What you should do: In the decoding excerpt below, list every numbered step label, including the sub-step labels.

Excerpted text:
◇ ◇ ◇ ◇

Decoding can be done in several ways:

The naive approach: since the edit-distance is large, if only a single deletion occurred there is only a single codeword that could have been sent. To decode we can just go over all the codewords until we find the one that leads to the received word. More efficiently, we can start with the received word and try to insert 0 or 1 in all the possible position until we get a codeword. We are guaranteed that we will get only one code word. However, this still may take a lot of time/computation.

The more efficient approach is an observation that appeared in Levenshtein's original paper[1] and then also re-explained in Sloan's manuscript on single-deletion correction codes[2]. I'll repeat the essence of it, but you can find it there as well.

  1. Assume each of the codewords $x=x_1\ldots x_n$ satisfies $$ \sum_{i=1}^n ix_i = a \mod n+1$$

  2. If there was only a single deletion we will get the word $y=y_1\ldots y_{n-1}$. we can compute the value $$a' = \sum_{i=1}^{n-1} i y_i$$

  3. The key observation is the following. Let's assume the index $j$ was deleted. That is $y_1=x_1, \ldots, y_{j-1}=x_{j-1}$ and $y_j=x_{j+1}, \ldots y_{n-1}=x_n$. Denote with $R_0$ the $\{x_i\}_{i<j}$ that are a $0$, and with $R_1$ the ones that are a $1$. similarly, let $L_0=|\{ x_i =0 \mid i>j\}|$ and $L_0=|\{ x_i =1 \mid i>j \}|$. Now let's look at $a'-a \mod n+1$. (below all computations are $\text{mod } n+1$.)

    3.1. Let $w=L_1+R_1$ the weight of $y$ (the number of $1$'s).

    3.2. If $x_j=0$, then $$\begin{align*} a'-a &= \sum_{i=j}^n i(y_i-x_i) = \sum_{i=j}^n i(x_{i+1}-x_i) \\ &= ix_{j+1} + (i+1)(x_{j+2}-x_{j+1}) + \dotsb + (n-1)(x_n - x_{n-1}) - nx_n\\ &=-x_{j+1} - x_{j+2} - \dotsb - x_n = -R_1 \end{align*}$$ (note that $R_1<n$ so the mod $n+1$ is good enough; I also virtually set $y_n=x_{n+1}=0$ so it adds nothing to the sum but make them well defined)

◇ ◇ ◇ ◇

Entries:
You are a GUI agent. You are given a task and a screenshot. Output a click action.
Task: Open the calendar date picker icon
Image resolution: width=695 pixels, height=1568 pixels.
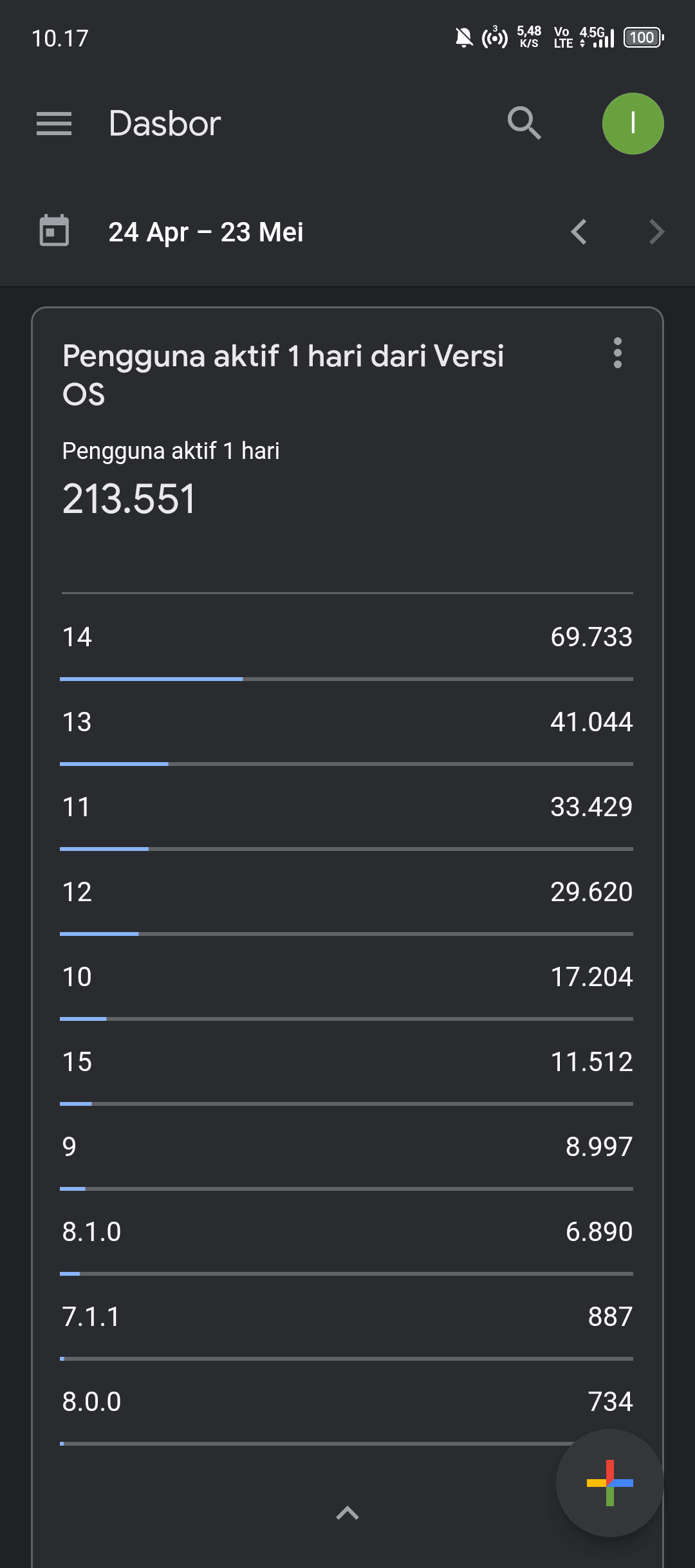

◇ ◇ ◇ ◇

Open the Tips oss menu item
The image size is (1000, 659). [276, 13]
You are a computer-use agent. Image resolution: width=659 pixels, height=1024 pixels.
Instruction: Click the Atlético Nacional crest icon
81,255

◇ ◇ ◇ ◇

Reply to the exercise: 1, 2, 3, 3.1, 3.2